Table Stream Change Data Capture

Table Stream is a feature of Singdata Lakehouse used to capture changes in table objects. By defining a Table Stream object, you can record and track data changes based on an existing table. This object leverages the multi-version history feature of Lakehouse Table, recording the specified version (or the latest version) of the source table as the initial read position when created. When you query the Table Stream using SQL, it returns all change records from the initial point to the current latest version.

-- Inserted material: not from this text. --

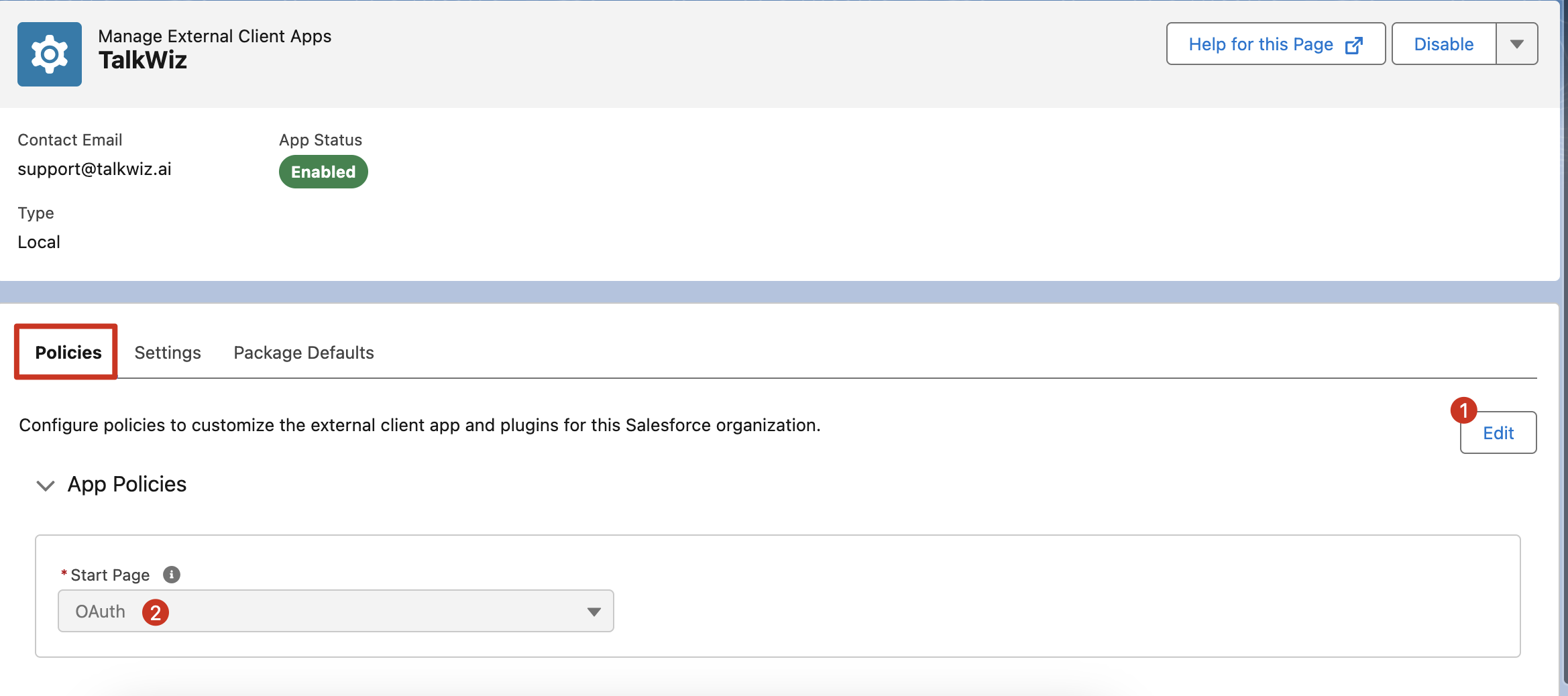Image resolution: width=1568 pixels, height=696 pixels.
Task: Click the red numbered badge 1 marker
Action: pyautogui.click(x=1463, y=410)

Below is a schematic diagram of how Table Stream works:

Table Stream Working Principle

Table Stream does not store actual data; it only records and maintains the data version points of the source table. The points are updated to the latest data version only when DML statements such as INSERT, DELETE, UPDATE, MERGE, etc., are used to operate on the Table Stream.

Application Scenarios

  1. SQL ETL Tasks: Using Table Stream can simplify the identification of incremental data and improve the processing efficiency of ETL tasks. Traditional ETL tasks need to filter incremental data through partition filtering or WHERE condition filtering, which may generate additional system pressure and resource consumption in real-time scenarios. Table Stream identifies change data based on data versions, capturing incremental data without additional operations and calculations, thereby improving ETL job efficiency and saving computational overhead.
  2. Real-time Data Provision: Similar to database CDC (Change Data Capture), the Table Stream of the Lakehouse data platform can capture change data and continuously synchronize these data as detailed records to downstream systems.

Table Stream Types

Table Stream has two modes:

  1. STANDARD Mode: Tracks all DML changes of the source object, including inserts, updates, and deletes (including table truncation). This mode provides row-level changes by connecting and processing all delta data changes to provide row-level increments. Delta changes in Table Stream refer to data changes that occur between two transaction time points. For example, if a row is inserted and then updated after the offset of the Table Stream, the delta change is a new row. If a row is inserted and then deleted after the offset of the Table Stream, the delta change is no row. In other words, delta changes reflect the latest state of the source object, not historical changes.
  2. APPEND_ONLY Mode: Records only the INSERT operations of the object. Update and delete operations are not recorded. For example, if 10 rows are initially inserted into the table and then a delete operation is performed to delete 5 rows without moving the point, the Table Stream still records 10 row operations.

Using Table Stream

Creating a Table Stream

You can use the CREATE TABLE STREAM command to create a Table Stream. Here is an example:

-- Create test table
CREATE TABLE data_change_test (id INT, name STRING);
INSERT INTO data_change_test VALUES (1, 'apple');
ALTER TABLE data_change_test SET PROPERTIES ('change_tracking' = 'true');
-- Create a table stream on data_change_test to get incremental records inserted from the current time
CREATE TABLE STREAM data_change_test_stream ON TABLE data_change_test
WITH PROPERTIES('TABLE_STREAM_MODE' = 'APPEND_ONLY');

-- Insert test data
INSERT INTO data_change_test VALUES (2, 'banana');
SELECT * FROM data_change_test; -- Can find two records
SELECT * FROM data_change_test_stream; -- Viewing the stream can find one record, because the time specified when creating the stream is after the record with id 1
-- Use DML statements to consume records
CREATE TABLE data_change_test_offset (id INT, name STRING);
INSERT INTO data_change_test_offset SELECT id, name FROM data_change_test_stream; -- Write into the table
SELECT id, name FROM data_change_test_stream; -- Query stream data has been consumed

Delete Table Stream

You can use the DROP TABLE STREAM command to delete a Table Stream. Here is an example:

DROP TABLE STREAM IF EXISTS data_change_test_stream;

Table Stream Capturing Data Change Timeliness

Table Stream senses data changes based on the metadata modification submission time of the object. The specific timeliness is as follows:

  • DML method to modify data: After the DML task is successfully completed, the changed data will be visible in the Table Stream object.
  • Bulkload: After the bulkload task is successfully completed, the changed data will be visible in the Table Stream object.
  • Streaming ingestion: When writing data through the Ingestion Service streaming API, changes are submitted by default every 1 minute, and the changed data will be visible in the Table Stream object. Note: When performing SQL queries on the target table itself for streaming writes, the data is visible in real-time. This only constrains the timeliness of the Table Stream visibility based on the target table.